Would you set down every entry shown below, precisely as written?

(Data items)
- - -

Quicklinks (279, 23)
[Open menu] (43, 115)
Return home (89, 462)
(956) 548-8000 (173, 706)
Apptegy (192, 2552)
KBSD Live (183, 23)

- - -

Response to this exercise
Quicklinks (279, 23)
[Open menu] (43, 115)
Return home (89, 462)
(956) 548-8000 (173, 706)
Apptegy (192, 2552)
KBSD Live (183, 23)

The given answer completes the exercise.